Its so difficult to be heard when and believed when you have mental health issues. Really is shocking and horrible the way people treat me. I always tell the truth and never been in trouble, yet as soon as people hear that you have Mental Health issues they write you off. They tell you ‘the way it is’ and ‘what happened’ and don’t believe you no matter how many times you tell.
I have no trust, faith or respect for Greater Manchester Police . They really our poor when it comes to the duty of care of people and with people who have Mental health problems. Since a young age i’ve always respected the police and believed they were there to help. In fact they did help when I was the victim of domestic abuse and during that time i couldn’t fault them. I’ve always tried to be a good person and reported anything suspicious to the police and called in when i’ve witnessed accidents or crimes. But now after the treatment i’ve received i’ve lost all faith in them and thing they are only there to cause issues for people. They were a safety net like all emergency services but now thats gone. I try to avoid anything to do with police now. They really have ground me down and there attempts to put things right only made things worse and they never believe my version on events.

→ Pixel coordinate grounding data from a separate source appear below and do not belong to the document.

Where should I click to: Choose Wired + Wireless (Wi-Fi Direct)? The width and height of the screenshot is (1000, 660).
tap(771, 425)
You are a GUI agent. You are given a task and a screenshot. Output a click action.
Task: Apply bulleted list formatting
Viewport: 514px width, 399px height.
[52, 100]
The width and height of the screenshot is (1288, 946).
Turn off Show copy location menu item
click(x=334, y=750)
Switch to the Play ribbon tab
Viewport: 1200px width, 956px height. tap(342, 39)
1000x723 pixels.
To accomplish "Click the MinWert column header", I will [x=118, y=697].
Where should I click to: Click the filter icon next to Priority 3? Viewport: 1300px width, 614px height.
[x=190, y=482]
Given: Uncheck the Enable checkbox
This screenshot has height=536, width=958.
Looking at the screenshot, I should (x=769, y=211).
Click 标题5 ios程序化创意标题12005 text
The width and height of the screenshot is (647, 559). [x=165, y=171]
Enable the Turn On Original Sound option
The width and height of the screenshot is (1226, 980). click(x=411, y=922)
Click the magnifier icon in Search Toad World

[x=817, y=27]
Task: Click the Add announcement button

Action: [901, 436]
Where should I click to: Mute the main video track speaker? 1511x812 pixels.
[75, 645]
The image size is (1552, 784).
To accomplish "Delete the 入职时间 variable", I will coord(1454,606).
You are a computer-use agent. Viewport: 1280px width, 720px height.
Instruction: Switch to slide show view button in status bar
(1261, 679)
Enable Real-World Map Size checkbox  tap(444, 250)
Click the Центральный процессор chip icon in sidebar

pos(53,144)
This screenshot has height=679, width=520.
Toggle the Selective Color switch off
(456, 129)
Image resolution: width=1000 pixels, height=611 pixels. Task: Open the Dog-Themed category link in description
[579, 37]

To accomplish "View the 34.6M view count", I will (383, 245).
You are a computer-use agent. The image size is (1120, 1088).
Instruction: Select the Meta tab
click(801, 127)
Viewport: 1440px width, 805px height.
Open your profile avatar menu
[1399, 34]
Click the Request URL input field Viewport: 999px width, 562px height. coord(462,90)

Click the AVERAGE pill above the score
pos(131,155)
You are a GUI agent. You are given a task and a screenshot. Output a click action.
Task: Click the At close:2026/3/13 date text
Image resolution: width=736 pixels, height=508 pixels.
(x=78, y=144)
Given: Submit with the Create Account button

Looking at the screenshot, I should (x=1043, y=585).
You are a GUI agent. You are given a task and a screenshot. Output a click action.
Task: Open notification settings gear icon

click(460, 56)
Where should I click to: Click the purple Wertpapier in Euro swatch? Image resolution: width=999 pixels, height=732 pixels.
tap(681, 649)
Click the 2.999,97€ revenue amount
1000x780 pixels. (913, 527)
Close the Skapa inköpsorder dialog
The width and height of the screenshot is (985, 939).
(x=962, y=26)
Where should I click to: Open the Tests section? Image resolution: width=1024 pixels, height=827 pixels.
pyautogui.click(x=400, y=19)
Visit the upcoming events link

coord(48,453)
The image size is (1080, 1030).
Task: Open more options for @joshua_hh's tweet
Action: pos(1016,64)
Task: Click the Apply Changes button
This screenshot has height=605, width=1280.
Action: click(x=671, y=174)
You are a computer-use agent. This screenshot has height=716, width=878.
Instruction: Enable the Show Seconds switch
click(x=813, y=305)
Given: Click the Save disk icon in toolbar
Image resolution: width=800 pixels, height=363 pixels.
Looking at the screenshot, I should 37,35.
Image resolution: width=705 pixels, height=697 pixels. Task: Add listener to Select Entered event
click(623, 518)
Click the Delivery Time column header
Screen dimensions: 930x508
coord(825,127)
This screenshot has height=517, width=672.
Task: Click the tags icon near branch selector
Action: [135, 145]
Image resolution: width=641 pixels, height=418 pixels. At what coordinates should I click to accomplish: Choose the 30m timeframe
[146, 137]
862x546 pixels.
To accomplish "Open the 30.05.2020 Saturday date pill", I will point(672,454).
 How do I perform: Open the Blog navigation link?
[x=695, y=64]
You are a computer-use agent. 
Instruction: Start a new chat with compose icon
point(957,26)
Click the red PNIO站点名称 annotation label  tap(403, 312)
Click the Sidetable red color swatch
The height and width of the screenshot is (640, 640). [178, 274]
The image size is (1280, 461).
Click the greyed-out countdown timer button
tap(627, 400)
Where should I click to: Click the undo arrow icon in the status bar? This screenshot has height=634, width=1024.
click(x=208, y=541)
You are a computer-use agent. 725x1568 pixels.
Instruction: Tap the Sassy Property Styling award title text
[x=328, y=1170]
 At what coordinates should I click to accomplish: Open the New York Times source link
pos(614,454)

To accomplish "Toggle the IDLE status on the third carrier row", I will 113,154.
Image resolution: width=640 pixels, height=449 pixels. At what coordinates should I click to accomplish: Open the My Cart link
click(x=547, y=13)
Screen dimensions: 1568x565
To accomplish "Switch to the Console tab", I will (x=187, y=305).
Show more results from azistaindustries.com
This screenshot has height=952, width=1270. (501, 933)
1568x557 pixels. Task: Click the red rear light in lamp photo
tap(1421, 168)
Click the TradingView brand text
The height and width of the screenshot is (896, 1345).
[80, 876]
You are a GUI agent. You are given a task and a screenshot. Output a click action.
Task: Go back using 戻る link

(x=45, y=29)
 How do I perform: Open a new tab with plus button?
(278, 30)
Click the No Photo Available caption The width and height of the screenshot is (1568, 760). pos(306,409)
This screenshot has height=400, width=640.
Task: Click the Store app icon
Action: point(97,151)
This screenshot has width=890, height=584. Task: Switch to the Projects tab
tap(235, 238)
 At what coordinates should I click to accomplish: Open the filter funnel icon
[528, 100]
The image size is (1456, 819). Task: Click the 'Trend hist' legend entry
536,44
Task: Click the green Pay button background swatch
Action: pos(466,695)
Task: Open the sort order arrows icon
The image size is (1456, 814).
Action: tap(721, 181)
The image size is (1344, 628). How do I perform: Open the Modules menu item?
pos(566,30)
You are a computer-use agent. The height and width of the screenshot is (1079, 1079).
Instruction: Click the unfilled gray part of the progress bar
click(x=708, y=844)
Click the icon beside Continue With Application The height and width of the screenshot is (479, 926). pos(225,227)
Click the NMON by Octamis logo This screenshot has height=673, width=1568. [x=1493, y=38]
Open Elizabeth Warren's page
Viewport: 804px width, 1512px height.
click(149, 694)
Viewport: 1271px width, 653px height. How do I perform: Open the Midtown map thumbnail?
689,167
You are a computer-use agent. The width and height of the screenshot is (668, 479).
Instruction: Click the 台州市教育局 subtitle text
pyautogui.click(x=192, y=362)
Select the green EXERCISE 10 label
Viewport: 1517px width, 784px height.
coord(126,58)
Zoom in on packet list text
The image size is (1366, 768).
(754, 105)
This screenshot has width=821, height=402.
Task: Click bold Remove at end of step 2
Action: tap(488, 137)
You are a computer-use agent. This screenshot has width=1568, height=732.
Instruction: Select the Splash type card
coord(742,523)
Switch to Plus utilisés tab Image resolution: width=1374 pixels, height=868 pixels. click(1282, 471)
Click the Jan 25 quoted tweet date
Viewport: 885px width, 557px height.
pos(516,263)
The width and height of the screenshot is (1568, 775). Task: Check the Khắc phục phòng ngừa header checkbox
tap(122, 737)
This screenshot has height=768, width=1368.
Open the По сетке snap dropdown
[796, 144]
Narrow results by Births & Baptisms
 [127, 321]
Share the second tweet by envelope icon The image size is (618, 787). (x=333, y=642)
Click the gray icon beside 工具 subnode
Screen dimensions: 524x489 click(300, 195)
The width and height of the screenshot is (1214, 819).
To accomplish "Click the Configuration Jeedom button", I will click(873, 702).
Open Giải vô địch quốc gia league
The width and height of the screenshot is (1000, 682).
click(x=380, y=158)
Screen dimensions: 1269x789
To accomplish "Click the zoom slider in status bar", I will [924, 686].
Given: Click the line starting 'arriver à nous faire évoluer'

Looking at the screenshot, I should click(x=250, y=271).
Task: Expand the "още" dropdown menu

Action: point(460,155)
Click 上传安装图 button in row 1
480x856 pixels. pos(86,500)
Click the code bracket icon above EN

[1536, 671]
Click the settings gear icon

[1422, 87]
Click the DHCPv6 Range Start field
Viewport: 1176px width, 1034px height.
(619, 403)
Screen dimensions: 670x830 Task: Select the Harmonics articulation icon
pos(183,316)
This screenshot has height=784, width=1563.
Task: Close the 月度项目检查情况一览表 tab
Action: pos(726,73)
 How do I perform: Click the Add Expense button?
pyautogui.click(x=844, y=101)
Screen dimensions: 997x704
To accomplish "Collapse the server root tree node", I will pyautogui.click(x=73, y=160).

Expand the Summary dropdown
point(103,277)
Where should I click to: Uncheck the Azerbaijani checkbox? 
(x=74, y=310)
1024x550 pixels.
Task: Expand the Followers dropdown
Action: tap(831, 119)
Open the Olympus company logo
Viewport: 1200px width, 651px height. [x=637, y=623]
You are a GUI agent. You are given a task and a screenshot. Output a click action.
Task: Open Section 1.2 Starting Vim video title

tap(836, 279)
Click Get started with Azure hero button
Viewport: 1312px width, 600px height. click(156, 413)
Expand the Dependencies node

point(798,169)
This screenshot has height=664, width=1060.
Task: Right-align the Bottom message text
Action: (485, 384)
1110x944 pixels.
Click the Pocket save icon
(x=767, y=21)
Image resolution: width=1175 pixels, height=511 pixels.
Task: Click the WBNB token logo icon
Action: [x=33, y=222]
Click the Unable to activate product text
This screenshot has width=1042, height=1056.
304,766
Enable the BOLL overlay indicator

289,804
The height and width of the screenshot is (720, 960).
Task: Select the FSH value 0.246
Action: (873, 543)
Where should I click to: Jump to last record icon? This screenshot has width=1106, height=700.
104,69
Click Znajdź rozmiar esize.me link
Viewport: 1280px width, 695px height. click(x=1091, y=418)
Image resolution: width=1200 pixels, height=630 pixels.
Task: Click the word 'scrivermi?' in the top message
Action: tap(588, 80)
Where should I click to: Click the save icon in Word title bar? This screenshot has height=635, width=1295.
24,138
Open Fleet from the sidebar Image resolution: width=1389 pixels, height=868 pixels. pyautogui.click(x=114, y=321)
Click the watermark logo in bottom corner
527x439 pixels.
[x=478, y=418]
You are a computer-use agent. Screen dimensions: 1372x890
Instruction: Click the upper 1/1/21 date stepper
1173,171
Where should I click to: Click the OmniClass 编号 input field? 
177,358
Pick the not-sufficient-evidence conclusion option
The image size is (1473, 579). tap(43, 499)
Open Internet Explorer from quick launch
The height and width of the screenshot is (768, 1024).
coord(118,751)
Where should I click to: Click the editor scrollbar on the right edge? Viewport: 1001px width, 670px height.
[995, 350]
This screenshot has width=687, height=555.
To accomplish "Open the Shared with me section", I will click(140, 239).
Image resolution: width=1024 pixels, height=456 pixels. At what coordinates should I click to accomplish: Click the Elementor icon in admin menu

Its now to your on medication or your not thinking right. I am scared to leave the flat or go to events that i used to enjoy incase there are police there. As i now know they don’t need evidence or anything to ruin peoples lives. I’ll never forgive or forget they way they made be think my Partner had been killed, how can any human being do that to someone.
Its not just the police that its hard to get through to. So medical professionals are the same they just write you off, number of times i’ve come back from seeing the Doctors in tears and thinking i’m about to be carted off to the nut house. It’s very difficult to get your voice heard.
Sometimes i just want to scream and make a scene just to be heard.